MMDetection is an open-source object detection toolbox based on the previously mentioned PyTorch. It consists of training recipes, pre-trained models, and dataset support. It runs on Linux, Windows, and macOS and requires Python 3.6+, CUDA 9.2+, and PyTorch 1.5+. They have also released a library mmcv for computer vision research. Through the method of module calling, we can implement a new algorithm with a small amount of code. Greatly improve the code reuse rate.

MMDeploy is an open-source deep learning model deployment toolset. It is a part of the OpenMMLab project. Check this guide to learn how to install MMDeploy on NVIDIA Jetson edge platforms such as Seeed’s reComputer. 


OpenCV is one of the most popular open-source computer vision and ML software libraries. It was built to provide a common infrastructure for computer vision applications. It runs on Windows, Linux, Android, and macOS and can be used in Python, Java, C++, and MATLAB. 

A few use cases of OpenCV include:

  • 2D and 3D Feature Toolkits
  • Facial Recognition Application
  • Gesture Recognition
  • Motion Understanding
  • Human-Computer Interaction
  • Object Detection
  • Segmentation and Recognition

Learn how to use OpenCV from this crash course on youtube! You will get to learn topics such as Object Detection and Tracking, Edge and Face Detection, Image Enhancement, and many more.
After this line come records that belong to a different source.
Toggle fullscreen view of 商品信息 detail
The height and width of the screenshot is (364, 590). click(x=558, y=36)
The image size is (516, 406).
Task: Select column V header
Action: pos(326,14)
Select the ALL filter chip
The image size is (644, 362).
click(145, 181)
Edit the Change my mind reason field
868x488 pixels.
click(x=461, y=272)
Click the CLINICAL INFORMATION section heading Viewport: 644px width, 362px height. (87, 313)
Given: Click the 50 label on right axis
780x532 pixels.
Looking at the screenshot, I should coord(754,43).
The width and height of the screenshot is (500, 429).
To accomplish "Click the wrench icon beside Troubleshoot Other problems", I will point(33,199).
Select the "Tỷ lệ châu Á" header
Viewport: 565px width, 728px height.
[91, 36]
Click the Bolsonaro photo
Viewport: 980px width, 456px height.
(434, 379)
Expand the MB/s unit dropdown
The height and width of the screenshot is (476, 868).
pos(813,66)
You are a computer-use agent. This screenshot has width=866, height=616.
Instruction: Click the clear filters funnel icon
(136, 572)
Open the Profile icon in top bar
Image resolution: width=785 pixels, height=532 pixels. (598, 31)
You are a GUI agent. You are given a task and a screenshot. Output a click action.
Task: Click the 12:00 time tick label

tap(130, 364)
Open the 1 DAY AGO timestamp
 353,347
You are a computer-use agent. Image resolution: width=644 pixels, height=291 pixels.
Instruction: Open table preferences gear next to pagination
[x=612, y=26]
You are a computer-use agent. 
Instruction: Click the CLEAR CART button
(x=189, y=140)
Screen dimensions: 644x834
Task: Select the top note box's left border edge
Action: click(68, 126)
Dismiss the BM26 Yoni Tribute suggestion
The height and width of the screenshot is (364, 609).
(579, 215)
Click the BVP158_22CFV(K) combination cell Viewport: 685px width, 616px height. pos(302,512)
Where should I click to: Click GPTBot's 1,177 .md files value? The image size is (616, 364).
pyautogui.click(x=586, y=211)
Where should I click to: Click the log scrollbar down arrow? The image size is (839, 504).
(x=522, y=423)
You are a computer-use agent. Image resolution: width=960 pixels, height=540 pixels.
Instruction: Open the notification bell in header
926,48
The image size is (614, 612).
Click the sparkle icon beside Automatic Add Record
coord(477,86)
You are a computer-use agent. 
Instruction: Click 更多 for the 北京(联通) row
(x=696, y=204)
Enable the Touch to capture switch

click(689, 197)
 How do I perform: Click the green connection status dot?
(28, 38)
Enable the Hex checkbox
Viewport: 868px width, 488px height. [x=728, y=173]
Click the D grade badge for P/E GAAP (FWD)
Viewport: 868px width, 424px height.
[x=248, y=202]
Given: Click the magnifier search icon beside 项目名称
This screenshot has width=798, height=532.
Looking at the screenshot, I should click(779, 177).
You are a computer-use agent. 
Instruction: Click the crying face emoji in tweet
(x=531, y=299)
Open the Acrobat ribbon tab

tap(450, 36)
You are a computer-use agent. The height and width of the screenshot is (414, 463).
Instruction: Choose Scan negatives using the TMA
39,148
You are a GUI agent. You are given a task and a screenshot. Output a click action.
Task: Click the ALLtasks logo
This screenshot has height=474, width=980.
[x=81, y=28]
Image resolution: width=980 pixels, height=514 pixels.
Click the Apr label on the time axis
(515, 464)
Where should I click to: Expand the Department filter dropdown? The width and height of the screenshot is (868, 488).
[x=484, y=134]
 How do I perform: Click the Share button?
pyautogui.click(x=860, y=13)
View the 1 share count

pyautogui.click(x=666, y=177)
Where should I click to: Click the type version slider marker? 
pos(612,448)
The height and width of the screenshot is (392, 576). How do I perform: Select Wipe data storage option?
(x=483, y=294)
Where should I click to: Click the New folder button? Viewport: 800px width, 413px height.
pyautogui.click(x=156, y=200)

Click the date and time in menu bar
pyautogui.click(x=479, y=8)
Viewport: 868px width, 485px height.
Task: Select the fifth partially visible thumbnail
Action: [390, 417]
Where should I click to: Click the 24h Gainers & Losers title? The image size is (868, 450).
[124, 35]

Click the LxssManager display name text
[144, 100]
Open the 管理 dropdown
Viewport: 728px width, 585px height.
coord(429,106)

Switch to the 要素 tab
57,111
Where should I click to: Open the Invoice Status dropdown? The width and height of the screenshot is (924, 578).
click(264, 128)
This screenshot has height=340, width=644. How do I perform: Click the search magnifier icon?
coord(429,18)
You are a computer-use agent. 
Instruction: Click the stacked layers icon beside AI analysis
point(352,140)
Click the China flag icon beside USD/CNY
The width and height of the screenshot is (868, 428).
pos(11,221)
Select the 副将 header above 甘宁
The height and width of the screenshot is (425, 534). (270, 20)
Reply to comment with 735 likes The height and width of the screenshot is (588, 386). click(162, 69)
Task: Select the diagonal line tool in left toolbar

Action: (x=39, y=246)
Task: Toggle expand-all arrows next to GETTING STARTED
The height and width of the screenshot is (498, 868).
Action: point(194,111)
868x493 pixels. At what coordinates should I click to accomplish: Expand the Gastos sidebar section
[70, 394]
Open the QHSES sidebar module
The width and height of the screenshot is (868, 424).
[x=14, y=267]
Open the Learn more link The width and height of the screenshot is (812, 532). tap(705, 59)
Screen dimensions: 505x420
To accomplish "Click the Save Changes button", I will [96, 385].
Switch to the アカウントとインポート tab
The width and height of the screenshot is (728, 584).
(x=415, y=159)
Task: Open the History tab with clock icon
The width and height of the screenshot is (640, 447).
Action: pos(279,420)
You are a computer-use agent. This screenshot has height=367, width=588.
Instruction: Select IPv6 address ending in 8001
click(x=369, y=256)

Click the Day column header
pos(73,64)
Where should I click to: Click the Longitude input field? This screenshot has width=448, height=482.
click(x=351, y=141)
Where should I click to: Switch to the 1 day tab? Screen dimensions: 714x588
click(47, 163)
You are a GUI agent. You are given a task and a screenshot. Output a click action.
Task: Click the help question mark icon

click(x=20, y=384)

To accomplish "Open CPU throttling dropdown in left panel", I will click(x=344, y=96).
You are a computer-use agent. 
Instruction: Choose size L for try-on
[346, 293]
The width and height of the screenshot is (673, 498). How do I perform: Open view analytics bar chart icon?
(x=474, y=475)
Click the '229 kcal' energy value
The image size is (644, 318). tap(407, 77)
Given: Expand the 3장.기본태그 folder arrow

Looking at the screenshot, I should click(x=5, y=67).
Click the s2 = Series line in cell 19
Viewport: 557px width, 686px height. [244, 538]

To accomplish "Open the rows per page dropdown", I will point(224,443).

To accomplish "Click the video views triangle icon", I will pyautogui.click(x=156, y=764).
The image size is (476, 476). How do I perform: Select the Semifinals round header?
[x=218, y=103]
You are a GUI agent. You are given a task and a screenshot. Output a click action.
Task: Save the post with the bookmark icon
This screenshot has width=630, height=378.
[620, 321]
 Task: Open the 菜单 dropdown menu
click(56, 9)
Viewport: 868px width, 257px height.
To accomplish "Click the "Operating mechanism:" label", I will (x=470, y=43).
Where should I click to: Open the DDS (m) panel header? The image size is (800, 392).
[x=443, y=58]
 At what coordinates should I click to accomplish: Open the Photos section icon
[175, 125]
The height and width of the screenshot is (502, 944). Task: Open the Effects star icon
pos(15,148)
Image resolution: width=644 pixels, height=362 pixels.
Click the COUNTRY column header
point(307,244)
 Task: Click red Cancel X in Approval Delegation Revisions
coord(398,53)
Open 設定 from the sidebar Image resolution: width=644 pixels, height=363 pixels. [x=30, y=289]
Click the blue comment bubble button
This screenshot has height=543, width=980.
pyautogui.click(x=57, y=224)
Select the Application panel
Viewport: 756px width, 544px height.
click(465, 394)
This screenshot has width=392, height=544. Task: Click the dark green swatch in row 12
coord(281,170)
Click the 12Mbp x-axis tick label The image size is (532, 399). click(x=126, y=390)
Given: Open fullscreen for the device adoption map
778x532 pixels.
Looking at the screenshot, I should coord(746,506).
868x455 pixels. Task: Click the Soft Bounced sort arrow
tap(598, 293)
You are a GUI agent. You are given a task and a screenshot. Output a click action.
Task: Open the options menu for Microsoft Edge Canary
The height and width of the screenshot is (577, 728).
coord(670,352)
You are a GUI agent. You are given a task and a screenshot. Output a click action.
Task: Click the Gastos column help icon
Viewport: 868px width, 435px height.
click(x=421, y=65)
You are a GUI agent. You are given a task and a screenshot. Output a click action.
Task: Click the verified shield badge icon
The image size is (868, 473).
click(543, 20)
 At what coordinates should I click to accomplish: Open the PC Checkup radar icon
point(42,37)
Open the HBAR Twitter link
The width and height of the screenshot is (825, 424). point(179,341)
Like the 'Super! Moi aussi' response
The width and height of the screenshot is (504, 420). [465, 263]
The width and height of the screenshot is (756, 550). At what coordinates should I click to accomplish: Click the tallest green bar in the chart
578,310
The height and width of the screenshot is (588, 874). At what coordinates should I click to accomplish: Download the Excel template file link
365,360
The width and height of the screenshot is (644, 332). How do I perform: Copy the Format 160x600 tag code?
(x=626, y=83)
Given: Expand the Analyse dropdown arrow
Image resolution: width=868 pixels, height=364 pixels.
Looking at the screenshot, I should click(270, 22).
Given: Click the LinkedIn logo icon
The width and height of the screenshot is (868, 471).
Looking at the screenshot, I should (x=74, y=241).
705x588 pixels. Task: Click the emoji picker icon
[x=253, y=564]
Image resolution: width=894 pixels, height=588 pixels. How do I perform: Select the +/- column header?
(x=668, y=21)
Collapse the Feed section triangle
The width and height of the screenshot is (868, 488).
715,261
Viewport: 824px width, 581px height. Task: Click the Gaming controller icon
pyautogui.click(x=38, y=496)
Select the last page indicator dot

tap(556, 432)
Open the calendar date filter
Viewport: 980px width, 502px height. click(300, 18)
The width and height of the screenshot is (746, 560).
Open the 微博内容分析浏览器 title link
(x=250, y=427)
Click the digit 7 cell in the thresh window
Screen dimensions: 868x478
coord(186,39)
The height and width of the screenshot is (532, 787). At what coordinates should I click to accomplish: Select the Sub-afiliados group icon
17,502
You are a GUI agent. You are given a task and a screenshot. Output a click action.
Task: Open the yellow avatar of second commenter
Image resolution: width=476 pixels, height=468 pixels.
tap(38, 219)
OpenCV includes the GPU module, which contains all the GPU-accelerated stuff. With support from NVIDIA, work on the module began in 2010, ahead of its initial release in the Spring of 2011. It includes accelerated code for significant parts of the library, is still growing, and is adapting to new computing technologies and GPU architectures. Our partner alwaysAI also built OpenCV as a core piece of our edge runtime environment. That means in every alwaysAI application, you can add import cv2 and use OpenCV in your app. alwaysAI built a suite of tools around OpenCV to make the end-to-end process seamless and to help solve some of the common pain points unique to working with edge devices.

alwaysAI Video Streamer


Keras is an open-source artificial neural network library written in Python that can be used as a high-level application programming interface for Tensorflow, Microsoft-CNTK, and Theano for deep learning model design, debugging, evaluation, application, and visualization.

Find all code examples at Keras.



Embedded vision involves applying image processing to embedded systems, especially devices. The main aspects of the embedded vision development workflow include algorithm design, system modeling, collaboration, and deployment of vision algorithms. Engineers can use MATLAB® and Simulink® to develop and deploy image processing and computer vision systems to the embedded target hardware. 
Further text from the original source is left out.